Nice explanation .. well done

Enjoying the Blog ...

April 11, 2006 10:24 PM  
Blogger Josh Hawkins said...

I use a fairly similar set-up. I'm limited to two off camera strobes (till I get more money) so I usually move them at half as necessary. And I'll tend to use an on camera flash also as a fill about 1 1/2 stops underexposed just so I don't get any real deep shadows on the face. Also, to speed up set-up and take down, check out the Bogen 175F clamp.


April 12, 2006 2:12 AM  
Anonymous Douglas Urner said...

The 175F is great, but if you're on something much bigger than an inch and a half (say 40+ mm) in diameter they tend to pop off. A velcro cable wrap will solve the problem quite nicely.

You can make a cheaper version of the 175F with an 'A' clamp and a tiny (and cheap) ball head from Gittos with a Bogen/Manfrotto cold shoe (about $20) for the whole mess.

April 17, 2006 6:23 PM  
Anonymous Matthew Mitgang said...

How would I go about applying this principal to an indoor volleyball game. The court is smaller and I only shoot one team. I was thinking about aiming the strobes at the back corners of one team's side.

August 26, 2006 2:33 AM  
Anonymous Addison said...

I'm not sure what you mean by "aiming 10 ft above the key"
could someone tell what the key is.

January 04, 2007 12:35 PM  
Anonymous Anonymous said...

The key is a term for the area near the hoop extendind to the three point line (rectangle with a circle). It's nick name is the key because the original design looked like a keyhole from above. Also called the "paint."

January 06, 2007 3:43 AM  
Anonymous Anonymous said...

One thing I don't get. If you're standing under the basket or slightly down the baseline with the strobes aimed at the top of the key, pointed in your direction, aren't you backlighting the players on the team you're shooting? Am I confused as to where you're standing in relation to the strobes?

January 09, 2007 4:43 PM  
Blogger TodayIFeelLike.com said...

Hello can someone help me out with a question. I have tried this a couple times in the last week and the results have been very mixed and I am wondering to the strobes need to be all the way at the top of the bleachers on opposite ends? I am wondering because I often shoot in gyms where there this only bleachers pulled down on one side. Finally, if both lights are pointed at the top of the key are shoot under the basket out of the question?

January 31, 2007 4:46 AM  
Anonymous Anonymous said...

I'd like to use a similar set-up for a dimmly (vapor) lit hockey rink. Considering the ice could probably be friend or foe, does anyone have suggestions for a set-up? I am usually shooting from the penalty box which is mid rink. There are very high plastic shields on all sides--nets etc.

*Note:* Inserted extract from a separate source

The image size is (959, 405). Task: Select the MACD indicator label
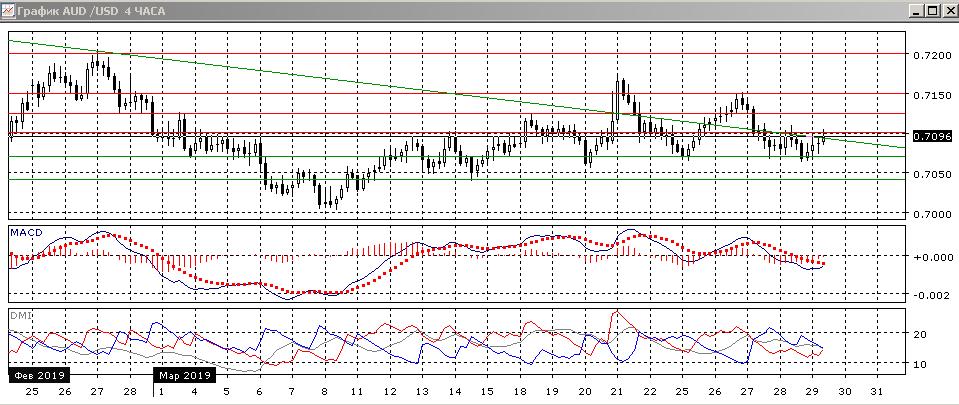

February 16, 2007 7:46 AM  
Blogger Daryl said...

There's no mention of shutter speed in the blog. Isn't this important if the sync speed is 1/250th and I want to shoot at speeds above that to freeze the motion? I know with my SB-800 mounted on camera (Nikon D200) I can shoot at 1/400th if I set it to Auto FP High-Speed Sync Mode but I don't have that choice if I use Pocket Wizards and set the strobes to Manual Mode. I'm new to this so I'm confused. Appreciate any help.

August 24, 2007 1:28 PM  
Blogger Nick said...


Sounds like you might be interested in a D70, unless CLS will trigger Auto FP off-camera and you drop the Pocket Wizards. The Flickr Strobist group is probably a good place to ask. I wouldn't mind taking that silly D200 off your hands though? :)

August 31, 2007 5:25 PM  
Anonymous Anonymous said...

The shutter speed isn't important provided it's 2 stops above the ambient lighting.

So if you shoot at 1/250th and f/2.8 as long as you can set your flash up to cover 1/250th and f/5.6 you will "freeze the action".

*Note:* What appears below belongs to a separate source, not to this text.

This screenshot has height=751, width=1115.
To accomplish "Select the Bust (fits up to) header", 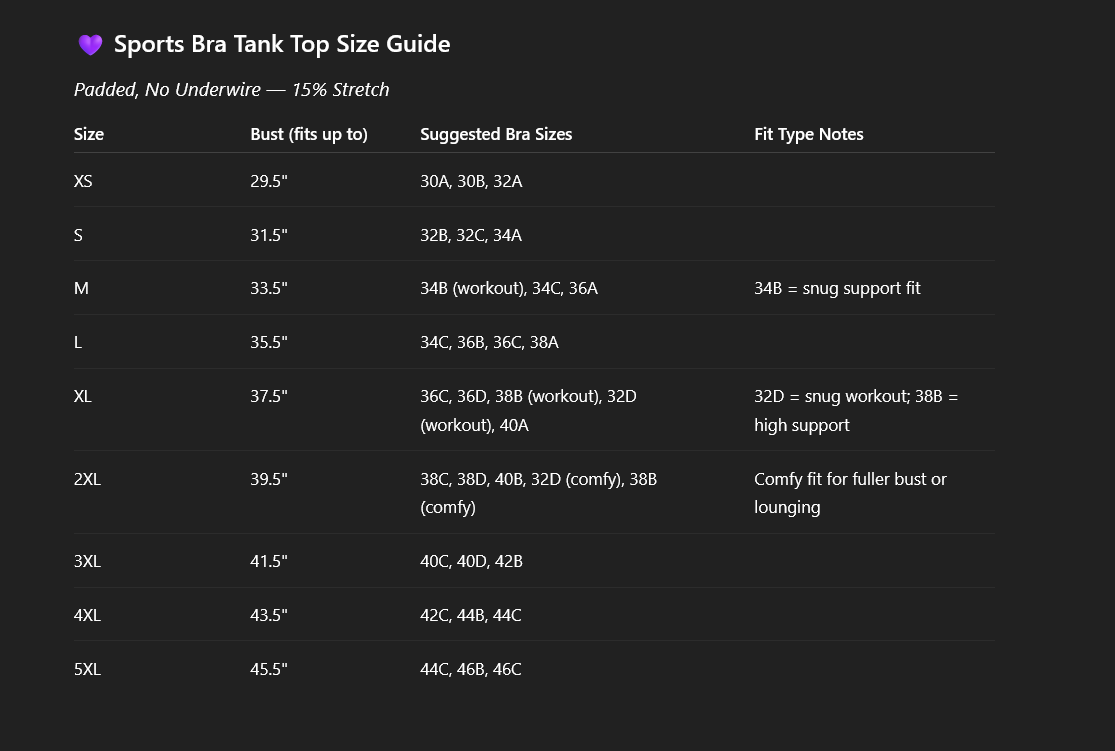I will (x=309, y=134).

The reason: Your flash is the main light and since the ambient light is 2 stops below it will have little to no effect. If you can get 3+ stops of separation you will actually be able to freeze sweat drops with crystal clarity.

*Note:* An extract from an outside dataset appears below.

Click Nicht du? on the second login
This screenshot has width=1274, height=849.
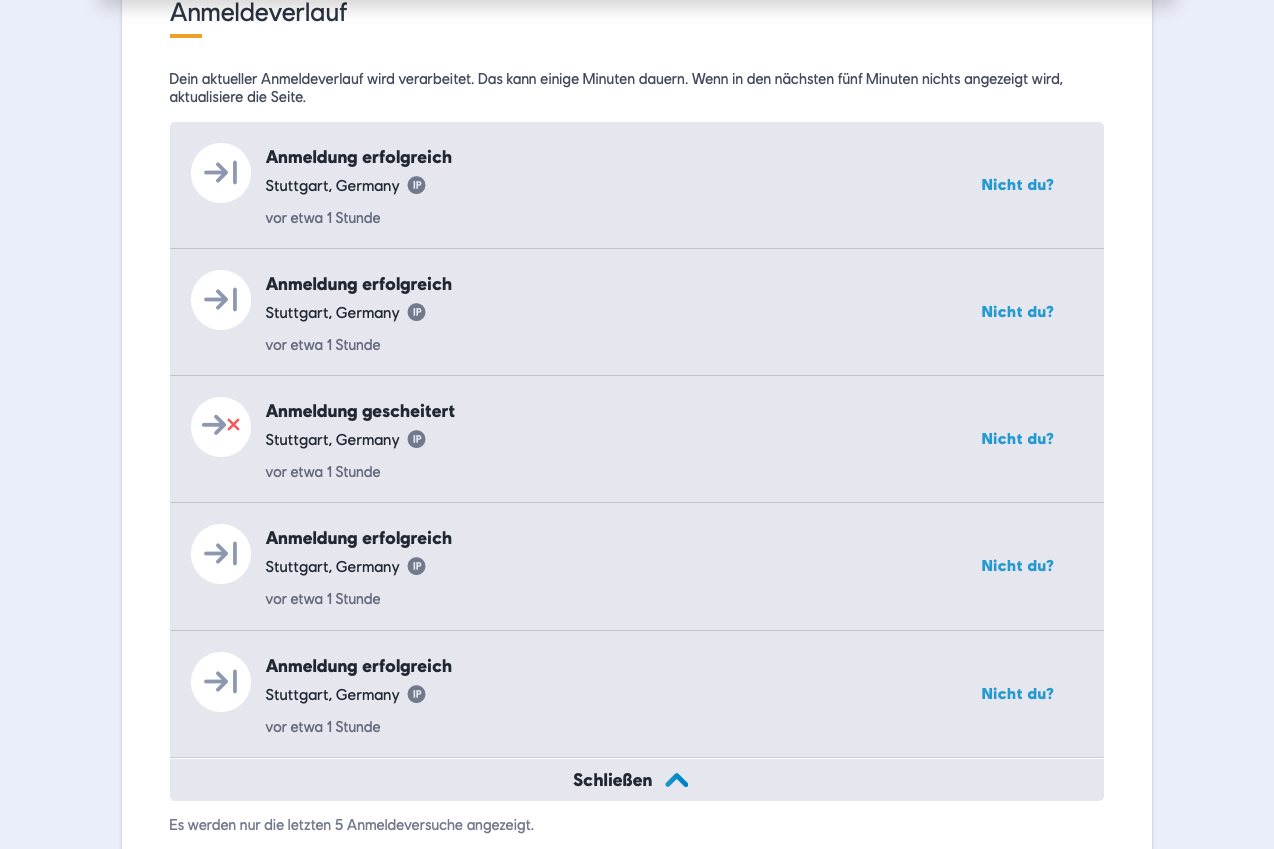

If you are having trouble understading this concept. take your D200 into a room. Set the camera up on a tripod, blacken the room and set the shutter to 1/30th of a second. Now jump while firing the shutter....guess what, you are frozen at 1/30th. Works the same way in a dimly lit gym.

October 17, 2007 12:35 AM  
Blogger Bambam said...

Hi, im interested in your setup, if it didn't elicit complaints from the refs or players, if the flash suddenly went off and inadvertently blinded them (say, while on a fast break or layup)?

December 03, 2007 5:05 AM  
Blogger Medrano, Timothy V. said...

hello, i will try shooting volleyball the strobist way today. any tips on how to light it? the gym is fairly large with a high and a Dark Brown ceiling. i have some gels to emulate the tungsten light. and i have only one flash. am i screwed? tips please!

February 01, 2008 6:51 PM  
Blogger Medrano, Timothy V. said...

i shot the game already... turned out quite nicely

here's the album:

mainly used my lone strobe as hardlight at the players back. all my shots were at 1/125 (im using the cheap ebay triggers) and at f 2.8-3.5.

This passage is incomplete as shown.